Wait a second. If the IDs are all allocated in a contiguous block, and the autho...

treesciencebot · 2023-12-23T02:14:38.000000Z

Is 32,000 a good enough number to estimate the entirety of the Youtube’s video space? It felt to little for what they are trying to accomplish (especially when they started doing year by year analysis)

cbolton · 2023-12-23T13:52:08.000000Z

32000 is just the "cheat factor" by which they increase the method's efficiency.
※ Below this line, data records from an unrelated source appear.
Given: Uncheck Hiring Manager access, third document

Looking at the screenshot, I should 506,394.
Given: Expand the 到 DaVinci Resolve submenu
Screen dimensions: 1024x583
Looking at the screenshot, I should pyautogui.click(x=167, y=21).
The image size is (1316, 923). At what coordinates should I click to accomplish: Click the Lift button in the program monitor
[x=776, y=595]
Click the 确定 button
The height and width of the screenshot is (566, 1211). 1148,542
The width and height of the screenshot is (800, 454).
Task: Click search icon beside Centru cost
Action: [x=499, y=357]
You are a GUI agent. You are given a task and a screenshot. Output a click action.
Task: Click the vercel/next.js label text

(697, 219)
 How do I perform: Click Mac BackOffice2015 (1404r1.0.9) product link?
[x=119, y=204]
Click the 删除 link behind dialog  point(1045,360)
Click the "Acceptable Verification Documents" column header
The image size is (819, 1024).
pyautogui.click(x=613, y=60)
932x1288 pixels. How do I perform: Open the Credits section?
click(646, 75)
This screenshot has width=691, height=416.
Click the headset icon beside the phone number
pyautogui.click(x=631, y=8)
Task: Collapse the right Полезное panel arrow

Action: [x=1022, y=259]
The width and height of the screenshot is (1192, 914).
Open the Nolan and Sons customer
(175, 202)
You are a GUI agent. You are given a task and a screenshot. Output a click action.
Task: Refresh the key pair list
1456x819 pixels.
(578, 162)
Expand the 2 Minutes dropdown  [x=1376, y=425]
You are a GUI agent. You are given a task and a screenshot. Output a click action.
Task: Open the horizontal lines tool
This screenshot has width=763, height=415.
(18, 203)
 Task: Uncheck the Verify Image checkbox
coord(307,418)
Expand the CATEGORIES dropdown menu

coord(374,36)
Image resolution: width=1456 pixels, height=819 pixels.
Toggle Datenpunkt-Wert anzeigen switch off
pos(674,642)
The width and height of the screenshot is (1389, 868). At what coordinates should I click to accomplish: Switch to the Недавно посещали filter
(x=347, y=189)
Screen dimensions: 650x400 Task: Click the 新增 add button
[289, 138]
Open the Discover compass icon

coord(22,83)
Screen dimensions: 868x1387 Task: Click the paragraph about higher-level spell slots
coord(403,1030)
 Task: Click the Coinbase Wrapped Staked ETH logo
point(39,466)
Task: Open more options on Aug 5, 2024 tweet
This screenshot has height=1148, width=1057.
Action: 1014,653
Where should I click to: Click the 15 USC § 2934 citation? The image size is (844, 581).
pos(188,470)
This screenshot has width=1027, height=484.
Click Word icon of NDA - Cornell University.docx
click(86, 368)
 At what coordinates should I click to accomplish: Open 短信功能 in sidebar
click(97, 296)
I'm not sure how much the "cheating" would affect the precision of the result. But assuming it has no effect, it's easy to estimate this precision:

They found X = 24964 videos in a search space of size S = 2^64. For the number of existing videos they report the estimate N = 13,325,821,970. From this we can find their estimate for the probability that a particular ID links to a video: p = N / S ≈ 7.22e-10. So the equivalent number of IDs that they have checked (the number of checks without cheating that would give the same information) is n = X / p ≈ 3.46e13.

Since X is a Binomial, its variance is Var(X)=n⋅P(1-P) (where P is the real proportion corresponding to the estimate p above). And N = X⋅S/n so its variance is Var(X)⋅S^2/n^2. The standard deviation of N is thus σ = S⋅sqrt(P⋅(1-P)/n). Now we don't know P but we can use our estimate p instead to find an estimate of σ!

We find that the standard deviation of their estimator for the number of YouTube videos is approximately S⋅sqrt(p⋅(1-p)/n) ≈ 8.43e7. That's just 0.633% of N so their estimate is quite precise.

Dylan16807 · 2023-12-23T04:21:00.000000Z

When you're estimating a ratio between two outcomes, the rule of thumb is that you want at least 10-100 samples of each outcome, depending on how much precision you want.

They got 10,000 samples of hits, and a huge number of samples of misses. Their result should be very accurate. (32,000 was a different number)